At NAB (national association of broadcasters) this week, Akamai and NBA.com are showing off a live video app that Dreamsocket developed for the Final Four. The application they are showing is basic, a video mosaic that allows you switch camera feeds during the live event by clicking sections of the mosaic or buttons. I developed that app in a blink, but what I’d really like to show is the prototype. The prototype actually used a single mosaic feed, which it spliced and then blitted to the screen.
So what do I mean by blitting video? For those not familiar with the concept, instead of letting the video just “show” on the screen, you actually capture the video and cut sections of it and then render them where and how you want them. In the case of the NBA mosaic, the mosaic video was a single video that had 4 different views in it. The broadcaster combined all 4 into the same picture and broadcast that video (you see this in the news sometimes). When I received the video, before I “showed” it, I cut it up and then placed it into pieces I wanted. What this allowed me to do is have the mosaic be 4 interactive elements that the user could zoom in and out of them in real time. Since I could have as many duplicates of the video parts that I wanted, I was able to use each video section in the actual buttons as well. This gave real time views of each section.
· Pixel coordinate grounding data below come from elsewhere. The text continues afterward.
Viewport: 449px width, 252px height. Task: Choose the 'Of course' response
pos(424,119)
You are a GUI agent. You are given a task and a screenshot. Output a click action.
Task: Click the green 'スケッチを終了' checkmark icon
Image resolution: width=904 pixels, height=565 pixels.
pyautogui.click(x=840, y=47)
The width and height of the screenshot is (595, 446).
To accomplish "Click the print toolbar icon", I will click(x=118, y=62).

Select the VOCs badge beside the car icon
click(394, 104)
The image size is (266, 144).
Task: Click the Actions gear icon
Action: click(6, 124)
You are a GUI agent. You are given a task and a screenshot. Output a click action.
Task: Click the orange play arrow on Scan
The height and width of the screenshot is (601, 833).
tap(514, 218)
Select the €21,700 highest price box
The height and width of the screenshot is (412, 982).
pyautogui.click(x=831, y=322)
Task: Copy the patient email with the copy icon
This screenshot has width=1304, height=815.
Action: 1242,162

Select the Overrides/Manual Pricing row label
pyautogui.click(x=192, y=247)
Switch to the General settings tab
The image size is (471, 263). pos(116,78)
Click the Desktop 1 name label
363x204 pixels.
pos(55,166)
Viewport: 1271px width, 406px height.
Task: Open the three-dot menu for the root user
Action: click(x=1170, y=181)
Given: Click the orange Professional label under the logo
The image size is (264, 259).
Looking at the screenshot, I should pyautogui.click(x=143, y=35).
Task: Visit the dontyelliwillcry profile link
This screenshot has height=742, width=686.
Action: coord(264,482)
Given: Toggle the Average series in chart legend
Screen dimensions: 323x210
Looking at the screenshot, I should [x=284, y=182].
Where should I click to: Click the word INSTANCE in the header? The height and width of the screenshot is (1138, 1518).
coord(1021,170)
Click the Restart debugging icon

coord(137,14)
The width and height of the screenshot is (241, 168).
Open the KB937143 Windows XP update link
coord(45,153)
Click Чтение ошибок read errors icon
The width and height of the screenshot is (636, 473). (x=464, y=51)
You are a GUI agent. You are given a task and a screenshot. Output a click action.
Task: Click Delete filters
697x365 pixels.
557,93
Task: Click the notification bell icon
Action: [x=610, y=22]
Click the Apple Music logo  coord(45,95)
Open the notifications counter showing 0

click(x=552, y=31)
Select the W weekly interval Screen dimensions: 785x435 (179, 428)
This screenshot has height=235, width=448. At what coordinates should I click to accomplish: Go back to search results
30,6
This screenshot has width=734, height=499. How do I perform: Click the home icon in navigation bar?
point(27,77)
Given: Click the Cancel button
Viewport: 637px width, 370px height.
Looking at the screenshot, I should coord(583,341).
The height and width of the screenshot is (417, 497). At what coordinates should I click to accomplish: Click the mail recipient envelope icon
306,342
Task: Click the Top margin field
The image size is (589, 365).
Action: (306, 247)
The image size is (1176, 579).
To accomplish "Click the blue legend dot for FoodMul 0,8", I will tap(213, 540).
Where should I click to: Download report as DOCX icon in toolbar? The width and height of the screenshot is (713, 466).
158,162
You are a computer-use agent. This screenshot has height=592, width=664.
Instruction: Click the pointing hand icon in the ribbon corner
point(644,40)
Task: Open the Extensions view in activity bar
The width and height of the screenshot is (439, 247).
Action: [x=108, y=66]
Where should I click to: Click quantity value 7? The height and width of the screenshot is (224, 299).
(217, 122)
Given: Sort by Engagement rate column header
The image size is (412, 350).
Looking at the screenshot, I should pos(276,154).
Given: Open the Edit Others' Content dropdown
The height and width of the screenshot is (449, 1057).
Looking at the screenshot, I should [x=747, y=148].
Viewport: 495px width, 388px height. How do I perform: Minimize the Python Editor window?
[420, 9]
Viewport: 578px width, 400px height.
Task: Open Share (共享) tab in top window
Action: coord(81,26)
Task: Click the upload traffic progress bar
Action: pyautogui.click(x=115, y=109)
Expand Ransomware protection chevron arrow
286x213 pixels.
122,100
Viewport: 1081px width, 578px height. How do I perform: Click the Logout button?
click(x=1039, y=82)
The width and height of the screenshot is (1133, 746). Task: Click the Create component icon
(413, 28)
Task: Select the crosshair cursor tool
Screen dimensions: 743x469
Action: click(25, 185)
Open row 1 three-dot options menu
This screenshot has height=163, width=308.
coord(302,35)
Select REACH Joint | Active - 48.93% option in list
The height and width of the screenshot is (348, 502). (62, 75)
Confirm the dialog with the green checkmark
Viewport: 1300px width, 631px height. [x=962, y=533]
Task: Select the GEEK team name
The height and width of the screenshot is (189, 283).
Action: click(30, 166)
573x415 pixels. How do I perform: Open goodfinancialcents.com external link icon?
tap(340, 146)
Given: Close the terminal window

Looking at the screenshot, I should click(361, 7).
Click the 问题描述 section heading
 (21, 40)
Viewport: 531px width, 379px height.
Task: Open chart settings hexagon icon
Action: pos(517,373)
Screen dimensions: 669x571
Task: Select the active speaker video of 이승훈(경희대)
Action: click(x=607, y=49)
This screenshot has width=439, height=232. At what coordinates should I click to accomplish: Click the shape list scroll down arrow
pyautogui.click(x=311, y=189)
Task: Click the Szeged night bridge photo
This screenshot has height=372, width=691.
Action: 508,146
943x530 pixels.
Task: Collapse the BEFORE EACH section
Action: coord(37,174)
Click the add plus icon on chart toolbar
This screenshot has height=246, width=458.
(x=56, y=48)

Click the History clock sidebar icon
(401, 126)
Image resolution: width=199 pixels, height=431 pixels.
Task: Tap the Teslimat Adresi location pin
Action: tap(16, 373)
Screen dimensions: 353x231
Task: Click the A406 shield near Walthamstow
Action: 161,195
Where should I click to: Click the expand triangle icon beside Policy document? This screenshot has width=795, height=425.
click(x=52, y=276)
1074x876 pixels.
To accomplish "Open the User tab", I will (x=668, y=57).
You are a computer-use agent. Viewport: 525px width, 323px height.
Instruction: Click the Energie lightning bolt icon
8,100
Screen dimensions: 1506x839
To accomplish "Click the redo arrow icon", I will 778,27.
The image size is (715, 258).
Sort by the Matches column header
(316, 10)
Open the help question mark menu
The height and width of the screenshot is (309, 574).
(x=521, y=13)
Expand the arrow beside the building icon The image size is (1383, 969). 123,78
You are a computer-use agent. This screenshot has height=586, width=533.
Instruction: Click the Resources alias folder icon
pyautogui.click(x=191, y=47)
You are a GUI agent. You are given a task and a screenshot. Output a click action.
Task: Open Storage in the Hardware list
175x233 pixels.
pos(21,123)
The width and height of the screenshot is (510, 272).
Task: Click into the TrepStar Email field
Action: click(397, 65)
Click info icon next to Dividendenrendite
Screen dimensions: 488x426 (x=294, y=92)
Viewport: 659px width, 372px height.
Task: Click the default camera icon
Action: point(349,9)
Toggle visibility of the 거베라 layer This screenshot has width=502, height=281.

So technically and visually, the concept is pretty cool. However, it is interesting that it has some actual benefits as well. You can’t achieve the interactivity another way without opening all 4 feeds at once, which is expensive on the server, the bandwidth, and client machine (aka not feasible). By opening a single feed, you are consuming only the bandwidth for one stream, you are never hit with the delay of switching a stream, your feeds are never out of sync, and you have full control over manipulating the entire mosaic.
Are there downfalls? Yes, there are. For one, this is only possible with video whose rights you have to script. In the case of using FMS, you need FMS3 and the server must allow you to capture the video’s pixels in it’s application script (p_client.videoSampleAccess = “/”;) or via it’s configuration. The other downfall is that because you have 4 videos in one, each individual video’s quality is a lower because your are zooming a smaller space.
All that said, this is an interesting concept that has a lot of different ways you could take it. Love to hear people’s thoughts and ideas.